A nurse was transferred after she refused to provide morning-after pills. Sticking with the waiter example, wouldn’t you think it was appropriate to transfer him to your restaurant chain’s vegetarian place?
These people aren’t being persecuted. They’re being told to do their job just like anybody else. Refuse to do it, don’t expect to keep it.
Opponents fear the laws are often so broad that they could be used to withhold health services far beyond those related to abortion and embryos.
“The so-called right-to-life movement in the United States has expanded its agenda way beyond the original focus on abortion,” Uttley said. “Given the political power of religious conservatives, the impact of a whole range of patient services could be in danger.”
Doctors opposed to fetal tissue research, for example, could refuse to notify parents that their child was due for a chicken pox inoculation because the vaccine was originally produced using fetal tissue cell cultures, said R. Alto Charo, a bioethicist at the University of Wisconsin.
“That physician would be immunized from medical malpractice claims and state disciplinary action,” Charo said.
Again, it’s not just about abortion. Consider also the conservatives who oppose an HPV vaccine that could save women from dying of cervical cancer, because they argue that it will encourage women to have sex — and everyone knows that if women have sex, they deserve to die for it.
And I wonder how the right-to-life-we-*heart*-conscience crew would feel if particular doctors began to tell pregnant women that the possibility of psychological issues after childbirth was very high, or that a lot of women experience severe depression after giving their children up for adoption?

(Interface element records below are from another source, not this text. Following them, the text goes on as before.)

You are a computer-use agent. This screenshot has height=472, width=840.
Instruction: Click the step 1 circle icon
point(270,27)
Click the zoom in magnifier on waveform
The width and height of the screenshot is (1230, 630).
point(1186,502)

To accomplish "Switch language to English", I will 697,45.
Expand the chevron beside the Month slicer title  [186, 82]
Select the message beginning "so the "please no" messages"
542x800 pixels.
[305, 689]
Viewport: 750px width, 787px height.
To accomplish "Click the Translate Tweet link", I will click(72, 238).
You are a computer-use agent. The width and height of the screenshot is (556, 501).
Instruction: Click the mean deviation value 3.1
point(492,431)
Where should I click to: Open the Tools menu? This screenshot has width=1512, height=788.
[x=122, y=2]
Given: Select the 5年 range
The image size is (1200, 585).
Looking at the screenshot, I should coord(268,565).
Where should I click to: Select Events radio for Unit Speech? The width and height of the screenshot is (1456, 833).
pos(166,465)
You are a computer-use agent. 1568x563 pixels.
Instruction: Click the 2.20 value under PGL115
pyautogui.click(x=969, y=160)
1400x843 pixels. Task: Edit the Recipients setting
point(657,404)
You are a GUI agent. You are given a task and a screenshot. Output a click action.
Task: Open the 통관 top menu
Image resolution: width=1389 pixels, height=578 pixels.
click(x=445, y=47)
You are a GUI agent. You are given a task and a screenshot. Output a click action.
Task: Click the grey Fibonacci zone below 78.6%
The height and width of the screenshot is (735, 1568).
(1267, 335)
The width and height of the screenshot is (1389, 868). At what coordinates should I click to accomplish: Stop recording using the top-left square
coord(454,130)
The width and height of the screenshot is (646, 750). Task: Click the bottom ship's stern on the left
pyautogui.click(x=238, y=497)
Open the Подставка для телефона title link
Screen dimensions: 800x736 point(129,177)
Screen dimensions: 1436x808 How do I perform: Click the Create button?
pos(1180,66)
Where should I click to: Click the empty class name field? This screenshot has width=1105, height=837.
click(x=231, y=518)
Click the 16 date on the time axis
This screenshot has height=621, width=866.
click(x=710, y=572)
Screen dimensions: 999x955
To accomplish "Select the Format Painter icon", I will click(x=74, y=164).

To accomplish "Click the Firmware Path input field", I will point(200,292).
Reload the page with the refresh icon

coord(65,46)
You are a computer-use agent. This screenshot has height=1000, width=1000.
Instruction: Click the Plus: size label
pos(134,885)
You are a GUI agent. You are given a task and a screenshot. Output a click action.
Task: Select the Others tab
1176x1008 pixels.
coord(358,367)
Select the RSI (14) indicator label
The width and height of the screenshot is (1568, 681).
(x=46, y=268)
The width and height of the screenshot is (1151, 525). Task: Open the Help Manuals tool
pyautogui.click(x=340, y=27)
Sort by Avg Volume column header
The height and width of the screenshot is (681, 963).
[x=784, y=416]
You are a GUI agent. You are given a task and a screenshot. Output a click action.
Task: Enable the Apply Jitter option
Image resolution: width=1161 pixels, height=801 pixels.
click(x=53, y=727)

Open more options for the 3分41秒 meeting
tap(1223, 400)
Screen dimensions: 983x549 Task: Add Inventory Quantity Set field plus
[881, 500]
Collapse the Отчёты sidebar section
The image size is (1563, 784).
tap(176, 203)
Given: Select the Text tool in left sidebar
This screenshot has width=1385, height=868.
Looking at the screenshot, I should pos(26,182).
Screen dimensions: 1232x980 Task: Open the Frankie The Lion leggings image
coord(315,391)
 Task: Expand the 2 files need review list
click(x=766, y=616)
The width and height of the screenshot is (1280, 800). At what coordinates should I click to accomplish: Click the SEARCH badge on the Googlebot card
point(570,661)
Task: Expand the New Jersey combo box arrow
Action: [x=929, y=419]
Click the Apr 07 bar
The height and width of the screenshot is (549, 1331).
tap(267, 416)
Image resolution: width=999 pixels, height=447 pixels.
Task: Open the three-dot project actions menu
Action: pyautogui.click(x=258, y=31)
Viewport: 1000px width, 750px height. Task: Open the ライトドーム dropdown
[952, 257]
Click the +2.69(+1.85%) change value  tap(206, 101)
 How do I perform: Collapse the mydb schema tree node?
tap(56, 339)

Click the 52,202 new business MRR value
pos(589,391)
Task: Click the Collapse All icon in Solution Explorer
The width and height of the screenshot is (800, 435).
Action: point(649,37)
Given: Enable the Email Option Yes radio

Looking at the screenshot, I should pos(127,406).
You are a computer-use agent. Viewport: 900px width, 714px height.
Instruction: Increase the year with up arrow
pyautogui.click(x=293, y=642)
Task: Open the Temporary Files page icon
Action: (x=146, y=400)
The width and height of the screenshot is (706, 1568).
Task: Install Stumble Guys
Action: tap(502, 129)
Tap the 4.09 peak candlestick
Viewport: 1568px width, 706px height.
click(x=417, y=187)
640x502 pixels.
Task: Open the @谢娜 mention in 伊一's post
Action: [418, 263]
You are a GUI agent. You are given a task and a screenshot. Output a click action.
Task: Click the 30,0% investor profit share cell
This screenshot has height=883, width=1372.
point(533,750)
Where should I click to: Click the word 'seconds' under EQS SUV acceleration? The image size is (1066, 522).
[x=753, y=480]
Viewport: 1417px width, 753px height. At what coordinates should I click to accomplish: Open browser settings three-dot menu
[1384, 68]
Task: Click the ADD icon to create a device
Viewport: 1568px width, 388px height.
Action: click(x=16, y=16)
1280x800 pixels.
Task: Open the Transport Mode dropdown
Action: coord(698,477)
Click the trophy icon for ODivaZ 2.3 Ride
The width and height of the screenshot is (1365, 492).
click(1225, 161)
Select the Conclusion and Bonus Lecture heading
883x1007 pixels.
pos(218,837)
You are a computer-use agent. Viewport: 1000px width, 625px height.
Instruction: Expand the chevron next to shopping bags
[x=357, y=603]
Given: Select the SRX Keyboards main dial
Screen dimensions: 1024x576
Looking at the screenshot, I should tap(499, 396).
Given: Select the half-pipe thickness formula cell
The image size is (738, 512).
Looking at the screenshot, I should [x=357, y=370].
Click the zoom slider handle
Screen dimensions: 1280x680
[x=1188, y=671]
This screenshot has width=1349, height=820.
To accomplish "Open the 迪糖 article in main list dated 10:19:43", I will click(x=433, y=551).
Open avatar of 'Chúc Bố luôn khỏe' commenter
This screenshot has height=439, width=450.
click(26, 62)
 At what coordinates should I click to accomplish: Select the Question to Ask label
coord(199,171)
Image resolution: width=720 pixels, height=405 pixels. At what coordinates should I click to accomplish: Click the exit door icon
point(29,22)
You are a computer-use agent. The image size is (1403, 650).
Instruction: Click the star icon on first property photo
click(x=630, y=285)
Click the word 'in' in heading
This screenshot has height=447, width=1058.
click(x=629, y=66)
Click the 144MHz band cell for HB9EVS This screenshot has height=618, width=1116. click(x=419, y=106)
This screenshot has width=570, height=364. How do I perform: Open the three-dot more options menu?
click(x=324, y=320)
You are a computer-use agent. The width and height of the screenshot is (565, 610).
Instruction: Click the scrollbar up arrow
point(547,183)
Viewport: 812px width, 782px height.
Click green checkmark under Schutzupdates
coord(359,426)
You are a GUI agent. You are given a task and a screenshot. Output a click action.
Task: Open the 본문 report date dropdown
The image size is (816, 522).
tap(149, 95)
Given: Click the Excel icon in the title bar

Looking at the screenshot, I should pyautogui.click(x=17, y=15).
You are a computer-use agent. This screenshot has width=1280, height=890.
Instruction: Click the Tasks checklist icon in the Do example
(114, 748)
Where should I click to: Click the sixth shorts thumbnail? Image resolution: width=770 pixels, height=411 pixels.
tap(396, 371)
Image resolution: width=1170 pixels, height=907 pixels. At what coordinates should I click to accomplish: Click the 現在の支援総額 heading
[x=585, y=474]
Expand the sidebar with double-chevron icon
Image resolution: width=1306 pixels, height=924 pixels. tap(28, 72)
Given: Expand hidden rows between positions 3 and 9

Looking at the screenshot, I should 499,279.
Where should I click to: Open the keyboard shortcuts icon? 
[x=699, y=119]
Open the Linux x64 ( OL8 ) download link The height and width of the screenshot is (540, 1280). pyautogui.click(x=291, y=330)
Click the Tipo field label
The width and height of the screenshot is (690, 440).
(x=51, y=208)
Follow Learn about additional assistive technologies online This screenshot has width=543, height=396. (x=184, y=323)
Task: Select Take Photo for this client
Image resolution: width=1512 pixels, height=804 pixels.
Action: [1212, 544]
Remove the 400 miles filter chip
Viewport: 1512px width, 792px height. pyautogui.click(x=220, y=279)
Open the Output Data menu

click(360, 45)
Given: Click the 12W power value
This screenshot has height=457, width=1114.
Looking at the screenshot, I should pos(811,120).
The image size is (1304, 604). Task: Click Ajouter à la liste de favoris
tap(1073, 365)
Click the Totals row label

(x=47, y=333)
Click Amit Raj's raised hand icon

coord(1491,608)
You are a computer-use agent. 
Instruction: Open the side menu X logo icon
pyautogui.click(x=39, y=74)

Or if they involuntarily sterilized “less fit” women, like drug addicts, because those women shouldn’t be having babies? Before you laugh at the impossibility of it all, consider the conservative “anti-drug” program started by a Texas woman which paid addicts a couple hundred bucks to permanently sterilize them, and offered no help for them to actually end their drug use, all in the name of saving crack babies. I mean, if the conscience of healthcare providers dictates it…
Advocates for end-of-life care are alarmed that the laws would allow health care workers and institutions to disregard terminally ill patients’ decisions to refuse resuscitation, feeding tubes and other invasive measures.
“Patients have a right to say no to CPR, to being put on a ventilator, to getting feeding tubes,” said Kathryn Tucker of Compassion and Choice, which advocates better end-of-life care and physician-assisted suicide.
Again, ridiculous. If your patient says, “Don’t give me CPR,” then don’t give them CPR. Part of being a doctor is dealing with death. Now, I don’t think that any doctors should be legally required to partake in assisted suicide; it shouldn’t be mandated that, at a patient’s request, the doctor administers a lethal dose of drugs. But if a patient requests non-action, the doctors and nurses should respect that.
Others worry that health care workers could refuse to provide sex education because they believe in abstinence instead, or deny care to gays and lesbians.
“I already get calls all the time from people who have been turned away by their doctors,” said Jennifer C. Pizer of the Lambda Legal Defense and Education Fund, who is representing a California lesbian whose doctor refused her artificial insemination. “This is a very grave concern.”
This is scary, hateful stuff. And to be clear, it’s not about “life” or “morals.” It’s about bigotry, misogyny and homophobia, plain and simple.